Grapefruit Traps to Get Rid of Slugs
Grapefruit (and other citrus fruit) traps are live traps that are less deadly to beneficial insects than beer traps. Enjoy yourself a half of a grapefruit—scooping out the flesh inside. Then place the empty grapefruit half upside down in your garden. Overnight, slugs will be attracted to the sweet scent and take cover in these citrus domes, and in the morning, you can remove the grapefruit half, take it far away from the garden, and feed the birds!
Growfully Protip
Half a hollowed-out cantaloupe and an orange rind also work well for the grapefruit trap method. Some folks also use upside-down flowerpots or bowls to achieve a similar trap.
What about organic pesticide methods to get rid of slugs (like Sluggo)?

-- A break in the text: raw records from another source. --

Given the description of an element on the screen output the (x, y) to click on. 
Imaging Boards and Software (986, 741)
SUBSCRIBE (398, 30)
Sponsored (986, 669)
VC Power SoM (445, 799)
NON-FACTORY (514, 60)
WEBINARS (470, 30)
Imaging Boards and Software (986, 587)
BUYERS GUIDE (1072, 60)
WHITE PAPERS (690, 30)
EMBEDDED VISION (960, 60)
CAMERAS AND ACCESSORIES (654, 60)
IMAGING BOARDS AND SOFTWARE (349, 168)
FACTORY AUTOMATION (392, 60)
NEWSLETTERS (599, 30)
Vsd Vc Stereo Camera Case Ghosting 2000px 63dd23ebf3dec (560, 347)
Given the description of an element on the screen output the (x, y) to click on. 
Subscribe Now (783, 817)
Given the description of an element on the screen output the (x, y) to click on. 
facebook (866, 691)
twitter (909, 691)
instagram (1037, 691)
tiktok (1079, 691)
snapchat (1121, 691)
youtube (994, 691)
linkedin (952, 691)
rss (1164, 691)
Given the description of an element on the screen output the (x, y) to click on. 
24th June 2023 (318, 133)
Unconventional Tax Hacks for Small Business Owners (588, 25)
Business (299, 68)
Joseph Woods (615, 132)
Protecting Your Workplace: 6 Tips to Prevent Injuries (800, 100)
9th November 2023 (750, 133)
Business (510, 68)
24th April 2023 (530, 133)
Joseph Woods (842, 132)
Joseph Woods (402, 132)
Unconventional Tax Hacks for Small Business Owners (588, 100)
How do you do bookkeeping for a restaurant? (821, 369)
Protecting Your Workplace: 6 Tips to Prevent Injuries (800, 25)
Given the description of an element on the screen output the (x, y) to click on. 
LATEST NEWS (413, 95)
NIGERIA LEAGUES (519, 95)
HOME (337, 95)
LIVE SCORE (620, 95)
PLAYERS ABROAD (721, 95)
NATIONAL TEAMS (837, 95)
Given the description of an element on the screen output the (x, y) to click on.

If these methods don’t work for you, the next line of defense would be to look into natural and organic pesticides for tackling slugs. Sluggo by Monterey is a common organic pesticide for slugs and snails made from iron phosphate. It works by disturbing the gut of the slugs after they ingest it, and then they stop eating and eventually die a few days later.
While iron phosphate is definitely an option if you are dealing with a very heavy, very destructive slug infestation, we recommend you try other options first if you are dealing with a minor or moderate infestation. While iron phosphate is generally accepted as safe, it is attractive to pets and birds and has been known to be toxic to some dogs. Use it with caution around pets and children.